• Problem requirements
Below are some records. Output the lines from the first one through the line that holds "This screenshot has width=301, height=228.", exactly as written, with no pictures.

:: Available data

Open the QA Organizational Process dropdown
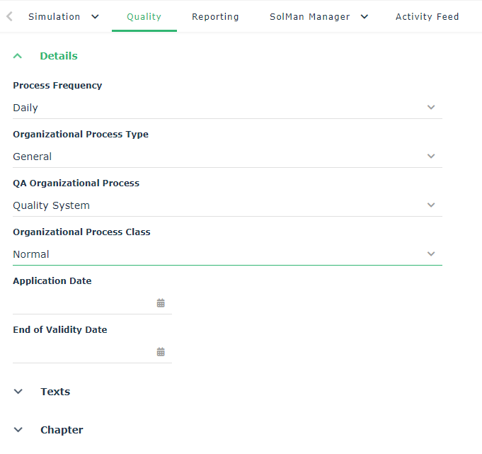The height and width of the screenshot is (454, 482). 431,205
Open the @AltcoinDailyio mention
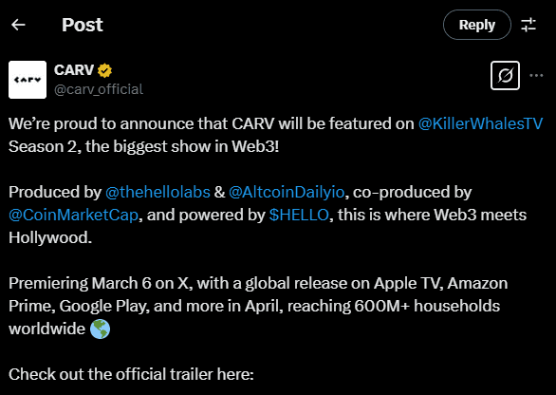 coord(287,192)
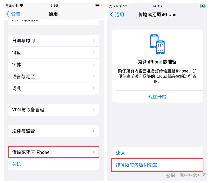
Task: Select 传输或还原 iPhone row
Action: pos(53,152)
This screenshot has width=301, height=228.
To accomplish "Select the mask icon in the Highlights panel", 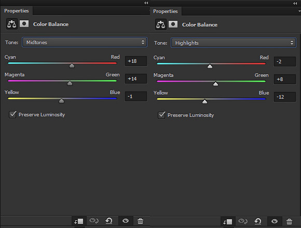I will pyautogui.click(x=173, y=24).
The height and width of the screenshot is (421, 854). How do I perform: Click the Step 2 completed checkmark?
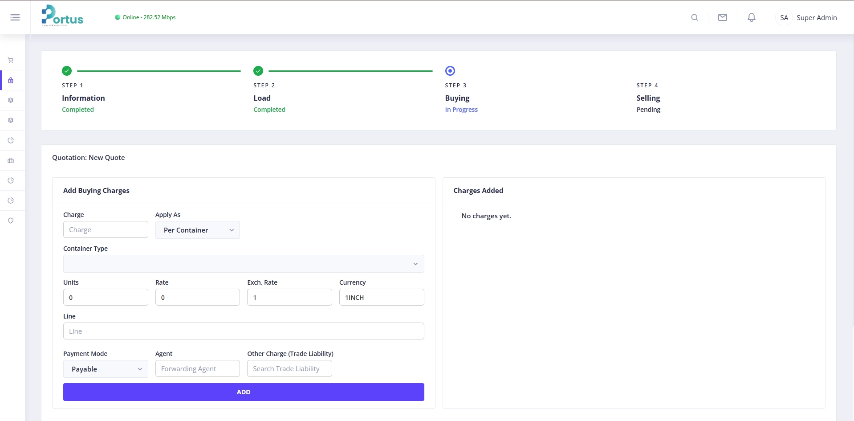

::::

• Answer below
Open the QA Organizational Process dropdown
The height and width of the screenshot is (454, 482). 431,205
Open the @AltcoinDailyio mention
 coord(287,192)
Task: Select 传输或还原 iPhone row
Action: pos(53,152)
This screenshot has width=301, height=228.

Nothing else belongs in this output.